Anti-CD2 antibody or antigen binding fragment thereof (e.g., siplizumab) premedication: Prior to each infusion of an anti-CD2 antibody or antigen binding fragment thereof (e.g., siplizumab), subjects can receive premedication with 650-1000 mg acetaminophen (or equivalent dose of paracetamol) and an H1-antagonist (antihistamine, e.g., 25 mg diphenhydramine or 4 mg chlorpheniramine) to minimize signs and symptoms of an infusion reaction. Additionally, prior to the first dose of an anti-CD2 antibody or antigen binding fragment thereof (e.g., siplizumab) on Day −6, 8 mg/kg methylprednisolone can be given prior to starting the infusion. Administration of required pre-medications should occur no less than 30 minutes and no more than 3 hours prior to the start of the infusion.

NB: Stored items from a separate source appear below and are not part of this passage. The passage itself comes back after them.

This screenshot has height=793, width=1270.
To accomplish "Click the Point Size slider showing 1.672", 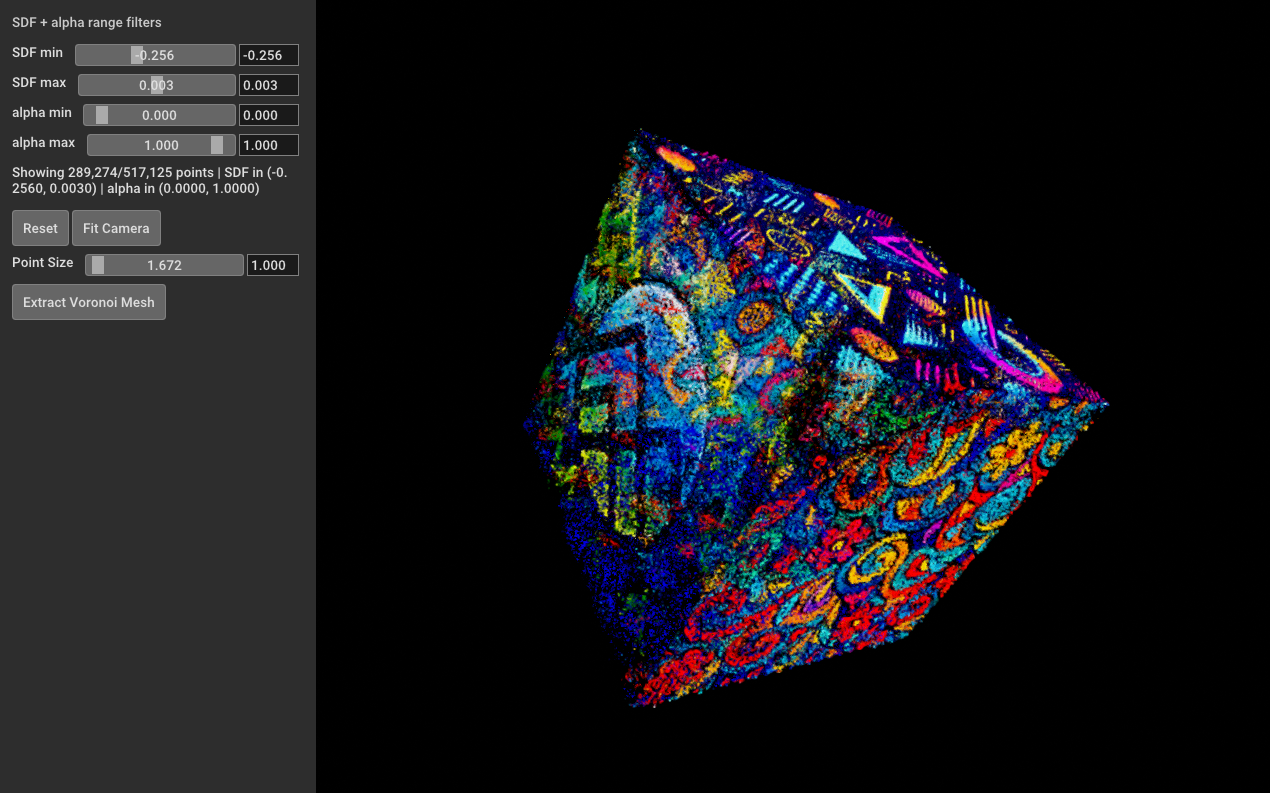I will [x=163, y=264].
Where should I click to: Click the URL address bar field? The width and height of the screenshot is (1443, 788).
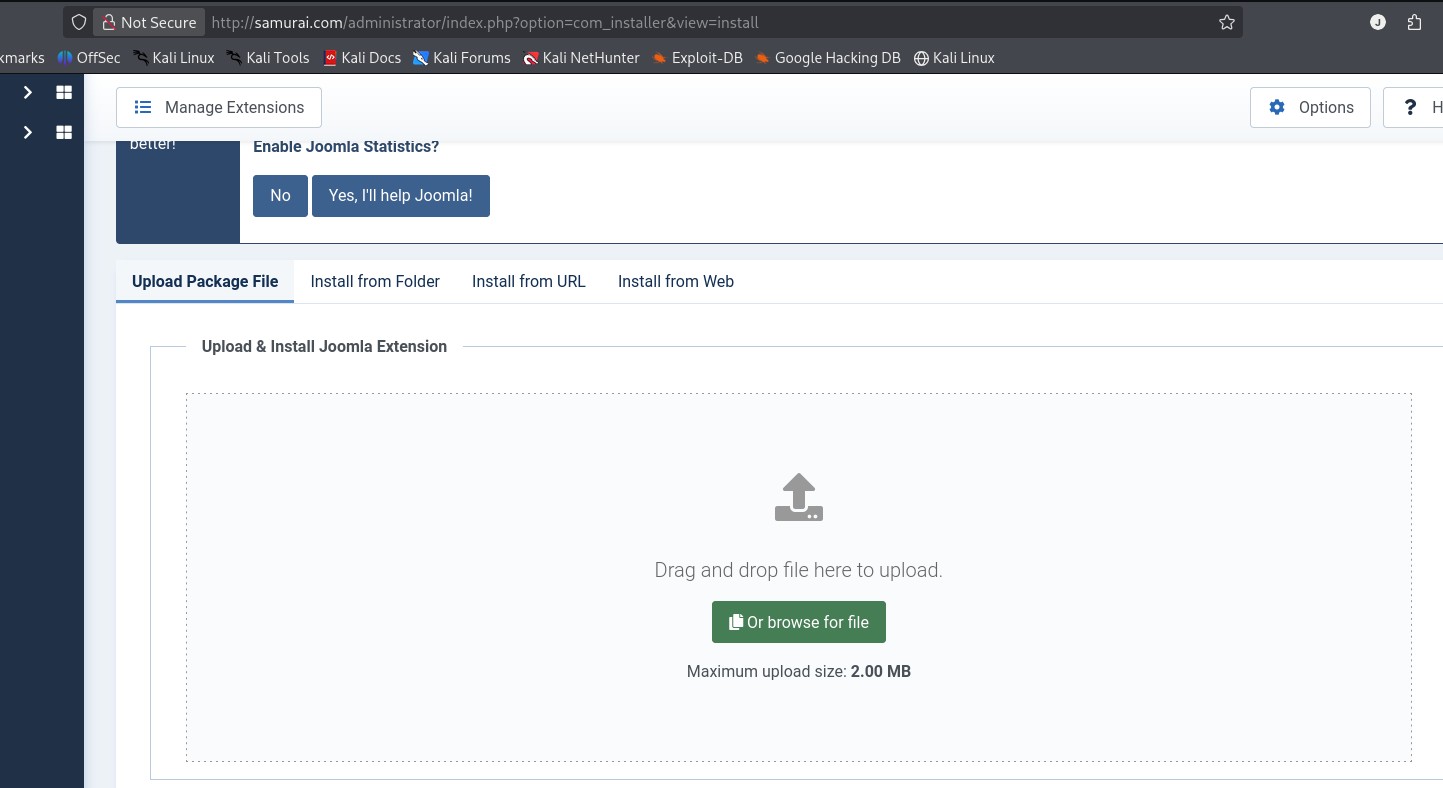700,22
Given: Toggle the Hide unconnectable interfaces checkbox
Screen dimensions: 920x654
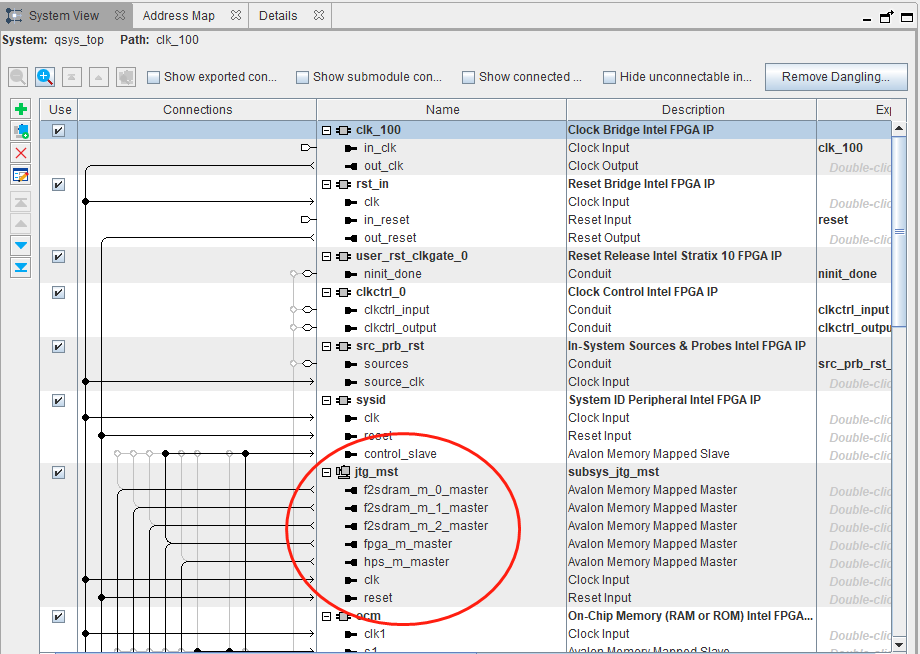Looking at the screenshot, I should [x=610, y=77].
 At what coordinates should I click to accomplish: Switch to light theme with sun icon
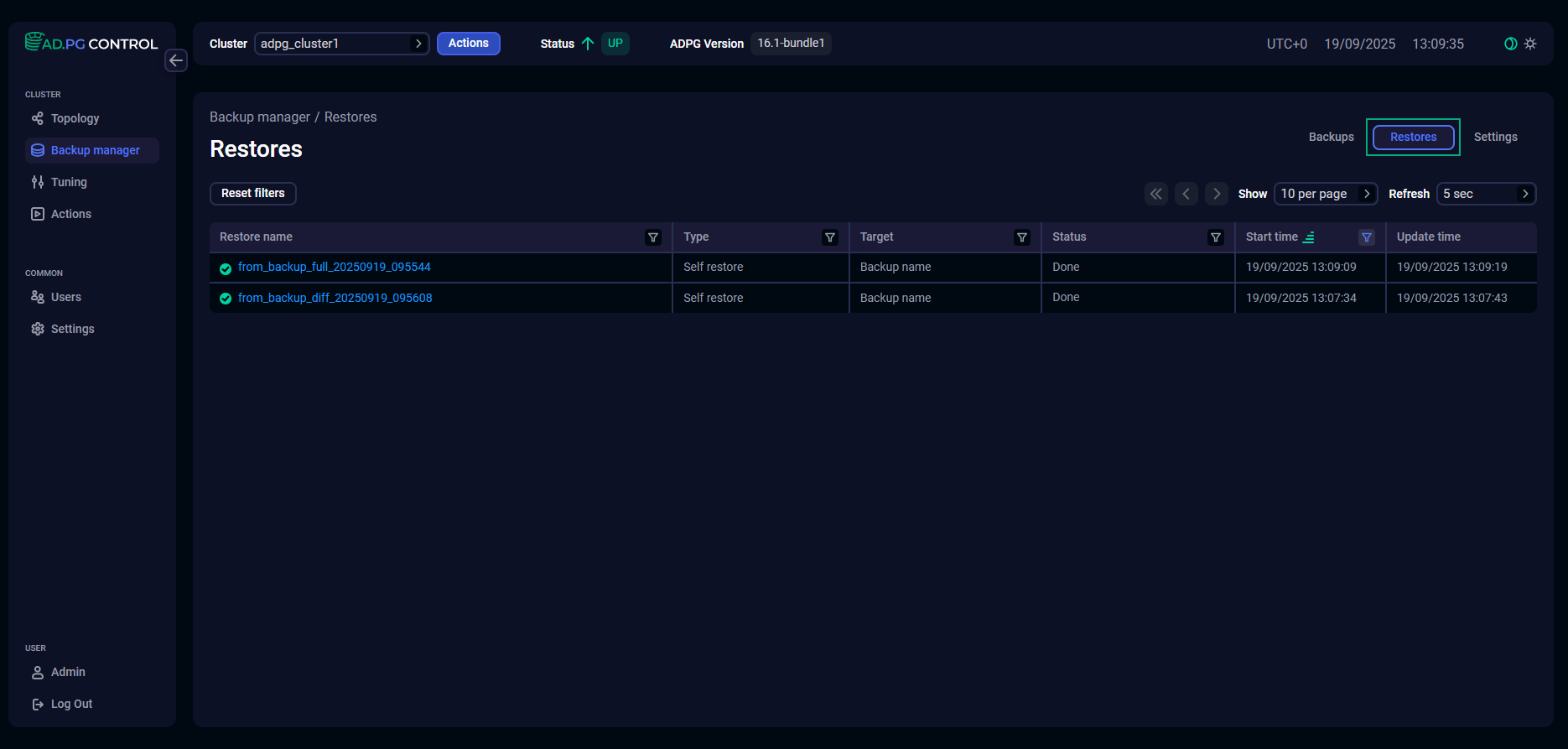point(1530,44)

Anti-CD2 antibody or antigen binding fragment thereof (e.g., siplizumab) administration: The first dose of an anti-CD2 antibody or antigen binding fragment thereof (e.g., siplizumab) (0.6 mg/kg) is administered on Day −6. An anti-CD2 antibody or antigen binding fragment thereof (e.g., siplizumab) concentrate is diluted in 0.9% normal saline and infused intravenously via syringe pump over a period of around 1 hour. Pre-medication must precede administration of an anti-CD2 antibody or antigen binding fragment thereof (e.g., siplizurnab). This procedure should be followed for each of the 4 siplizumab infusions on Days −6, −1, 0, and 1. Anti-CD2 antibody or antigen binding fragment thereof (e.g., siplizumab) doses on Days −1, 0 and 1 can be administered approximately 20-24 hours apart. For subjects assigned to Arm 3, an additional dose of an anti-CD2 antibody or antigen binding fragment thereof (e.g., siplizumab) on Day +6 is administered. On Day 0, the infusion is administered pre- or intra-operatively. Anti-CD2 antibody or antigen binding fragment thereof (e.g., siplizumab) is administered pre-operatively, the infusion is timed so that completion is no earlier than 4 hours prior to revascularization and perfusion of the allograft. When administered intra-operatively, the infusion is completed prior to revascularization and administration of the bone marrow cell infusion (3MCI). This ensures both donor and recipient alloreactive T-lymphocytes are suppressed and depletion is initiated in the hours and days post-transplant. The infusions can be given directly into a peripheral vein or a separate lumen in an indwelling, multi-lumen, central catheter and not administered concurrently with other medications.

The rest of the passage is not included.